→ Exercise:
Put every line of the material below into a numbered list and leave out the blank lines.

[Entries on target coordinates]
.....

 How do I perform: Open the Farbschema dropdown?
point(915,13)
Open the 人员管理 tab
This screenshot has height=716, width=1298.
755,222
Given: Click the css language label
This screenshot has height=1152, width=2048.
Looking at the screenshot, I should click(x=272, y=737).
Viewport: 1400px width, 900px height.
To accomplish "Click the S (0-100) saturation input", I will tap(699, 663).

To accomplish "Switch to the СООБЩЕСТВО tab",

.....

→ Solution to the problem:
1.  How do I perform: Open the Farbschema dropdown?
2. point(915,13)
3. Open the 人员管理 tab
4. This screenshot has height=716, width=1298.
5. 755,222
6. Given: Click the css language label
7. This screenshot has height=1152, width=2048.
8. Looking at the screenshot, I should click(x=272, y=737).
9. Viewport: 1400px width, 900px height.
10. To accomplish "Click the S (0-100) saturation input", I will tap(699, 663).
11. To accomplish "Switch to the СООБЩЕСТВО tab",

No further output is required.